# Data supplied:

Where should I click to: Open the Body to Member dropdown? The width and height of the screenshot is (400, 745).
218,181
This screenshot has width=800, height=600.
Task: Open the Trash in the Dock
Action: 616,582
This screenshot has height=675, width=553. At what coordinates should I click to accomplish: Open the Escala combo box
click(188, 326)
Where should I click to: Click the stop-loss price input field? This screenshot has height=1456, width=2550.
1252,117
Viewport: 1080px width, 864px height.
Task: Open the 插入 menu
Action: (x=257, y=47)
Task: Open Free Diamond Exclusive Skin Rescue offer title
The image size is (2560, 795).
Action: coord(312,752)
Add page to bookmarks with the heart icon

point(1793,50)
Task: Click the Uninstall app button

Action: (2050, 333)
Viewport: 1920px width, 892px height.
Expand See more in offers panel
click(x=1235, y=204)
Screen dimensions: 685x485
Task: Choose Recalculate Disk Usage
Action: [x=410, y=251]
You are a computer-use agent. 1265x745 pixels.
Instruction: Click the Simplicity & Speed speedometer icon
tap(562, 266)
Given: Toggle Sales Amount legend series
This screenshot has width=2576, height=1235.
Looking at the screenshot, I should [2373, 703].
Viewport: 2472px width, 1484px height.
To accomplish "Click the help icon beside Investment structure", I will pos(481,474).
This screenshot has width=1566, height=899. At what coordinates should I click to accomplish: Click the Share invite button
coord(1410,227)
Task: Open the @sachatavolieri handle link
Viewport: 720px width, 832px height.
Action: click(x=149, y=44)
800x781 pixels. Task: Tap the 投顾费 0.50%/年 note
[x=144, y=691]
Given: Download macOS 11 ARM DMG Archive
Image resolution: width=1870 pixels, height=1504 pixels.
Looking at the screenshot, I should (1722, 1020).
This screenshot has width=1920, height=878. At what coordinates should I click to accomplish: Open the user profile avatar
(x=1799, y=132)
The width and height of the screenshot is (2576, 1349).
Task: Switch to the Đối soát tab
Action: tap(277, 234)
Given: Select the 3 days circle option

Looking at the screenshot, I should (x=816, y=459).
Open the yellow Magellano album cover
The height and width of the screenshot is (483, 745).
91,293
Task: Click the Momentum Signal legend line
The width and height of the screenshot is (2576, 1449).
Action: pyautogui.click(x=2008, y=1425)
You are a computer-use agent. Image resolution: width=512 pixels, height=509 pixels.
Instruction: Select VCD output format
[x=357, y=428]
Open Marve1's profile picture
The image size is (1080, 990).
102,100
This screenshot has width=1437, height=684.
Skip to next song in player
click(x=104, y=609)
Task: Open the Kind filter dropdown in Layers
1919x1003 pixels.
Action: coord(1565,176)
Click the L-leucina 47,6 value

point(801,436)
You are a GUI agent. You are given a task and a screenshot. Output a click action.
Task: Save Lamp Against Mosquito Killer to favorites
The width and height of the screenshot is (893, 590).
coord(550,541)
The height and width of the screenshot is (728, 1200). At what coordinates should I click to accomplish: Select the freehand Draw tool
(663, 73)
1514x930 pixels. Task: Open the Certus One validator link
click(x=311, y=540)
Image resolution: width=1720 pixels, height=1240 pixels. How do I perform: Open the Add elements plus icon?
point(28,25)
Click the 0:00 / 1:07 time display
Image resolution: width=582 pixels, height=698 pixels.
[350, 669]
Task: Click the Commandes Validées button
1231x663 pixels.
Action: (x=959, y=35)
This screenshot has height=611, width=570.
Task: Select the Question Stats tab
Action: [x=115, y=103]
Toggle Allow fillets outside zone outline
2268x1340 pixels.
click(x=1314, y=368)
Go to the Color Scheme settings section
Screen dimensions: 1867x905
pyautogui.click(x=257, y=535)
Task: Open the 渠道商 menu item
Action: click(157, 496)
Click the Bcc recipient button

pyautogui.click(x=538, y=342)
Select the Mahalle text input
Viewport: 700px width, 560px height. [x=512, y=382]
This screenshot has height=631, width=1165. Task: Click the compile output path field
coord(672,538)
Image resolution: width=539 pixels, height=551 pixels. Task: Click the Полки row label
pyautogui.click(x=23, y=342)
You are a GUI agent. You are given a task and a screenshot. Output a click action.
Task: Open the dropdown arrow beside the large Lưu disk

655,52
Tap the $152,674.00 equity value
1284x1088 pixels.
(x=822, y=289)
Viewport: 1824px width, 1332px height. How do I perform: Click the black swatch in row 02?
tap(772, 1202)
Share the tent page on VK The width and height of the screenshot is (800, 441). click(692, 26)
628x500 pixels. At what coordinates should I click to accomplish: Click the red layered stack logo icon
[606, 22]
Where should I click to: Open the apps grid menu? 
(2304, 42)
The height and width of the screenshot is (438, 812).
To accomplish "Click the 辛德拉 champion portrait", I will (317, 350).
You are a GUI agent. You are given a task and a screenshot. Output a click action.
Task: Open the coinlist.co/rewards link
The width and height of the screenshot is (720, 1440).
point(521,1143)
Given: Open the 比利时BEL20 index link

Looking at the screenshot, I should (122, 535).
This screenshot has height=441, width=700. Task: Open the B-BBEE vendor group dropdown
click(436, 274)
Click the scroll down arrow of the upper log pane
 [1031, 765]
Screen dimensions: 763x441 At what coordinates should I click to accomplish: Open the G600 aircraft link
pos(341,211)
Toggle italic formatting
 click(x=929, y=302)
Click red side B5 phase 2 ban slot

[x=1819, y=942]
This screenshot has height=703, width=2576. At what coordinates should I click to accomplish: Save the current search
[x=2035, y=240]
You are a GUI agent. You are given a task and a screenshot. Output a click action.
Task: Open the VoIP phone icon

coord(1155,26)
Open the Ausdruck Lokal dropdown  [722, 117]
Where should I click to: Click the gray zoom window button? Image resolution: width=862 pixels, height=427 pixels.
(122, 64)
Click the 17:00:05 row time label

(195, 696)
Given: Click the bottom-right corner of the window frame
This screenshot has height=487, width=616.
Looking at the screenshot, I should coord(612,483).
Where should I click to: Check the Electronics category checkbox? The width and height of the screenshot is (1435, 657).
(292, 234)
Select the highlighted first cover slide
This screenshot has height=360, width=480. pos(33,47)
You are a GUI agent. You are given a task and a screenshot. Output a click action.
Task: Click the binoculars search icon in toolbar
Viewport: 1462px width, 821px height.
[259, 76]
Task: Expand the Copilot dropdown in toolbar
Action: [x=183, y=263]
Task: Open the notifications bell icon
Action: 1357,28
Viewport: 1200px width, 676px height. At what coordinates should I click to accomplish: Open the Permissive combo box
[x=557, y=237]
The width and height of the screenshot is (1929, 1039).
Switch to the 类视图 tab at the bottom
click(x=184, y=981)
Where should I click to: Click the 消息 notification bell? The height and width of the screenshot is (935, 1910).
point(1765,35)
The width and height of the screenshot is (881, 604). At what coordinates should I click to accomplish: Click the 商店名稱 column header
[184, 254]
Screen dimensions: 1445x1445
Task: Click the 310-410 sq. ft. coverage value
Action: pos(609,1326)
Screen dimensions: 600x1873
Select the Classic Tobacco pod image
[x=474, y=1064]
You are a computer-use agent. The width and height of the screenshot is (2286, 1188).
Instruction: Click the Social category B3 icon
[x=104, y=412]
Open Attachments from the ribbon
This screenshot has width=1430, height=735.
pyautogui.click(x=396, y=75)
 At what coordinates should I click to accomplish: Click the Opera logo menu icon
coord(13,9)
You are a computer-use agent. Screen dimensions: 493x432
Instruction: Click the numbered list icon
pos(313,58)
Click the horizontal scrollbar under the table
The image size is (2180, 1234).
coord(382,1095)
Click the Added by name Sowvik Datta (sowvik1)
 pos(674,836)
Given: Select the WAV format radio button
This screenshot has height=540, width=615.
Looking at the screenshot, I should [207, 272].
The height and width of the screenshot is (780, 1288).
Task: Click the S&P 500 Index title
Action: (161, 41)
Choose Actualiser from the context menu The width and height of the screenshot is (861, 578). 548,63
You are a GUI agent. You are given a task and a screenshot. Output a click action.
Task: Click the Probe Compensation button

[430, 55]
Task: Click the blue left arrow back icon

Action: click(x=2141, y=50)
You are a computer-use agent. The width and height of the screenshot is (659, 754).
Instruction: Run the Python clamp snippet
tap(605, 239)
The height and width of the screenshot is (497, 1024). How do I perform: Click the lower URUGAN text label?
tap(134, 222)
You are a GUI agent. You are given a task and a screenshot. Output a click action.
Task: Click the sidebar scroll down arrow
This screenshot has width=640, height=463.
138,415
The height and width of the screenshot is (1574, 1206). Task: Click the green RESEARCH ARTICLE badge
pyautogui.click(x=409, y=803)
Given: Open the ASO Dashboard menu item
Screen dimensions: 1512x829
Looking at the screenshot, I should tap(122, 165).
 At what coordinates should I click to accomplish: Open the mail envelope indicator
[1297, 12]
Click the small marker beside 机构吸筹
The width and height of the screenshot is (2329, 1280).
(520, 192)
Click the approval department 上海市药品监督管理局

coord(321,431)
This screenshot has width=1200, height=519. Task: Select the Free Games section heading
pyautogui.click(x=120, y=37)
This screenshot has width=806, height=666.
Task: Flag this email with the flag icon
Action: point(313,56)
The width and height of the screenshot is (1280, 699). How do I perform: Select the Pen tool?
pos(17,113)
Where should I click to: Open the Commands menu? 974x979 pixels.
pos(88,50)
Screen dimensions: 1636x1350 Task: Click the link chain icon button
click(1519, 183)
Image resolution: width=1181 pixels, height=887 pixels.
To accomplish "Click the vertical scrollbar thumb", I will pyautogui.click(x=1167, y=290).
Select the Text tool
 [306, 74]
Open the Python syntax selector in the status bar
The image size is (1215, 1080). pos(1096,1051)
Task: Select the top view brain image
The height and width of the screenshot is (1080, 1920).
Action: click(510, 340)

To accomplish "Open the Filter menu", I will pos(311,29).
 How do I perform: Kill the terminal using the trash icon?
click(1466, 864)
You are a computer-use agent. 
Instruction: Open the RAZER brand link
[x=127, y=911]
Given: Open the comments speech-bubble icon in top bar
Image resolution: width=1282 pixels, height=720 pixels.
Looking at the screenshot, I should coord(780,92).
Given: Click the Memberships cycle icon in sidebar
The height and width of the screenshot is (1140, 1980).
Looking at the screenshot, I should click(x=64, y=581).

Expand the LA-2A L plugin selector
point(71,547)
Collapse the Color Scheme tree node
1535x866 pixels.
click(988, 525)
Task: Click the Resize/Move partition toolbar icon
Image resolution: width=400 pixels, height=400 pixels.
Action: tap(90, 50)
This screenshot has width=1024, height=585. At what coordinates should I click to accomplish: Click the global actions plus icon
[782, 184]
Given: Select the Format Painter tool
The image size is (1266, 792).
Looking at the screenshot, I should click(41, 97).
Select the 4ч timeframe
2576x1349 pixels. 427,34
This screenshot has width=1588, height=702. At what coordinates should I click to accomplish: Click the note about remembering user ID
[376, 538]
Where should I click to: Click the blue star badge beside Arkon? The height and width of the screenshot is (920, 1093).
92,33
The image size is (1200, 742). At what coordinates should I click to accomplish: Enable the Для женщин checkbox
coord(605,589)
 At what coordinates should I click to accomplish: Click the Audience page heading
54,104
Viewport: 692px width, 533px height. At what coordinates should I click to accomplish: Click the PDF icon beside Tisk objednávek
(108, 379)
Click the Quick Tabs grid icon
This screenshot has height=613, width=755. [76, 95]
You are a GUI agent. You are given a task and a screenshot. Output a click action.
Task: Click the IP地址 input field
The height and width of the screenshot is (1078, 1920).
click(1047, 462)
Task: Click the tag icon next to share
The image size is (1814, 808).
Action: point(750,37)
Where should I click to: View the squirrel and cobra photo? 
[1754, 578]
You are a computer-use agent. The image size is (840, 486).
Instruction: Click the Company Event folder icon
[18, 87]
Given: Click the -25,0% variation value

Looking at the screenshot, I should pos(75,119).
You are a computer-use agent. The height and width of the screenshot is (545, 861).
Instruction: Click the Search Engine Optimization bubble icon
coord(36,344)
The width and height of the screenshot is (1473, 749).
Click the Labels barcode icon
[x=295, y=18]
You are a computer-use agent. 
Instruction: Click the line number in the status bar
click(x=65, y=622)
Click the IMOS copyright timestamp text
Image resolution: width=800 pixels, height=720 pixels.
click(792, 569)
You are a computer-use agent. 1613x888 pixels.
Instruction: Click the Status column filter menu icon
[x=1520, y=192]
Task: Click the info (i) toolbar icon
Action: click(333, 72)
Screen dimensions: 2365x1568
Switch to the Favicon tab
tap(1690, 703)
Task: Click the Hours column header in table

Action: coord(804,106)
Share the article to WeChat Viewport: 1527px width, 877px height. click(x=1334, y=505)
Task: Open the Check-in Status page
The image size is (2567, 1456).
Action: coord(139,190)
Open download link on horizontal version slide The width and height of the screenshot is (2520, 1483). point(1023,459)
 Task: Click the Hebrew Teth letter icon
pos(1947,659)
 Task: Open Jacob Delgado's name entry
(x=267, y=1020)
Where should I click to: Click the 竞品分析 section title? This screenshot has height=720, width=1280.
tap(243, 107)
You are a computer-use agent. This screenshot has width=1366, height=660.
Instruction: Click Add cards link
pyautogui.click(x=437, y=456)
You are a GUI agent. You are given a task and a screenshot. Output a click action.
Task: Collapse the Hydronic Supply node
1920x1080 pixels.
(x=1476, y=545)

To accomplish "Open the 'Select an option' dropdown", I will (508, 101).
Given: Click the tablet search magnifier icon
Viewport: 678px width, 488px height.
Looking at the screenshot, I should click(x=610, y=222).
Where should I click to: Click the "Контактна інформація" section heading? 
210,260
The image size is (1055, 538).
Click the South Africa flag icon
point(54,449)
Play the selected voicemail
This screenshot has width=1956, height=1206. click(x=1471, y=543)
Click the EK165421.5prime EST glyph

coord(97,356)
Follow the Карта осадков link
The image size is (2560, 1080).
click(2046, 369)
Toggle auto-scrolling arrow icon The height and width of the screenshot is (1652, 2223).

# What is expected:
Give the items starting with the line that contains "Choose Actualiser from" and going on through the line that contains "tap(605, 239)" as a two-column CSV with the headers instruction and click, one row per item. Put each field in double quotes and replace any line breaks inside a field with spaces.

# Task solution:
instruction,click
"Choose Actualiser from the context menu The width and height of the screenshot is (861, 578).","548,63"
"You are a GUI agent. You are given a task and a screenshot. Output a click action. Task: Click the Probe Compensation button","[430, 55]"
"Task: Click the blue left arrow back icon","Action: click(x=2141, y=50)"
"You are a computer-use agent. The width and height of the screenshot is (659, 754). Instruction: Run the Python clamp snippet","tap(605, 239)"